Bar is aligned to 32-bit boundaries. Foo and u64 are aligned to 64-bit boundaries. So when you do:

let x: *const Bar = ...;
x as *const Foo

there is no guarantee that the resulting pointer is correctly aligned.

The documentation or reference do not state anywhere whether dereferencing a raw pointer is more similar to std::ptr::read or to std::ptr::read_unaligned. Based on this issue it sounds like it is more similar to std::ptr::read. Therefore, it requires an aligned pointer, or else it is UB.

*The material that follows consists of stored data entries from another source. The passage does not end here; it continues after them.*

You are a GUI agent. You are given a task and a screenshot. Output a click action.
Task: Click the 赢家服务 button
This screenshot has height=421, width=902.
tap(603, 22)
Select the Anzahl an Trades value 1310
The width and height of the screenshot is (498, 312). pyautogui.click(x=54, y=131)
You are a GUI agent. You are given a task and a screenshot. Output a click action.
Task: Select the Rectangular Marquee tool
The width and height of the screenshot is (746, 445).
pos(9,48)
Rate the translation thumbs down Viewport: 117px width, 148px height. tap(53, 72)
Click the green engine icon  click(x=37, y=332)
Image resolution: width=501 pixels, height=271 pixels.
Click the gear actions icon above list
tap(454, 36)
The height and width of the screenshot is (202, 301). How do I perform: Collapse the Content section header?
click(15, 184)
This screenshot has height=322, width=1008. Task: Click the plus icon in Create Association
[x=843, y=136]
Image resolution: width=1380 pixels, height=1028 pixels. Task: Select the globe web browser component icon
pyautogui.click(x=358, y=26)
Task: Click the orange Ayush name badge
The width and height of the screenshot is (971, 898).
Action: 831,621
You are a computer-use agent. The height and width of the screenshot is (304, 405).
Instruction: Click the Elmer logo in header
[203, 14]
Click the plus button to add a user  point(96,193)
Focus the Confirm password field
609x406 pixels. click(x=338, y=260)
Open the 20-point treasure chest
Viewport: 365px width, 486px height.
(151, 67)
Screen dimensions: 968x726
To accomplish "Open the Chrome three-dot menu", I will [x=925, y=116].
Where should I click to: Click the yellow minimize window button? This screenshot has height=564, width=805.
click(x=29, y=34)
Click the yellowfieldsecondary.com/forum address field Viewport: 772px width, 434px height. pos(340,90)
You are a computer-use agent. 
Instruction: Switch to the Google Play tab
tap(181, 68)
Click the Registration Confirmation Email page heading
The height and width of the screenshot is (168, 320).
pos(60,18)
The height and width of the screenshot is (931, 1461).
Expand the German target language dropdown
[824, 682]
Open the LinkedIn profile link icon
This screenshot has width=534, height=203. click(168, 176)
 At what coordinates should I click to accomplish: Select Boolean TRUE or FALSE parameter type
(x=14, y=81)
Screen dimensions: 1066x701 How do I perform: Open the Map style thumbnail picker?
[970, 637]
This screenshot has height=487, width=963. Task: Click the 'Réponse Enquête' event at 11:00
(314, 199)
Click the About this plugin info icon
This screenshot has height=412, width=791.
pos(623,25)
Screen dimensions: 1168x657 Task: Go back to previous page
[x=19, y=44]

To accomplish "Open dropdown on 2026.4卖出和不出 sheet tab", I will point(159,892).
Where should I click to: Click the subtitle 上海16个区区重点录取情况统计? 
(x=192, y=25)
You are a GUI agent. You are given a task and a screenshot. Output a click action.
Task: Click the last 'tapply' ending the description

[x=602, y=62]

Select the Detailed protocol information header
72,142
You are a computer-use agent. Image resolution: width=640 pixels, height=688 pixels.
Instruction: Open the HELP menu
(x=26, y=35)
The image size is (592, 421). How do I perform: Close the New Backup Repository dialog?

Ah, I understand this point, but why it relates to convert:

fn convert(lo: u32, hi: u32) -> u64 {
    let mut foo = MaybeUninit::<Foo>::uninit();
    let ptr = foo.as_mut_ptr() as *mut Foo;
    unsafe {
        (*ptr).b.lo = lo;
        (*ptr).b.hi = hi;
        (*ptr).v
    }
}

Do you mean that ptr and &(*ptr).b could be aligned differently? and then the hi, lo initialization may put these values into different locations than low/high words of v?

Ah, okay, I misread this quote:

Sorry, that’s because of a particular (and weird) reason, I don’t want to use Bar explicitly (the code of convert should not contain any initialization of Bar ).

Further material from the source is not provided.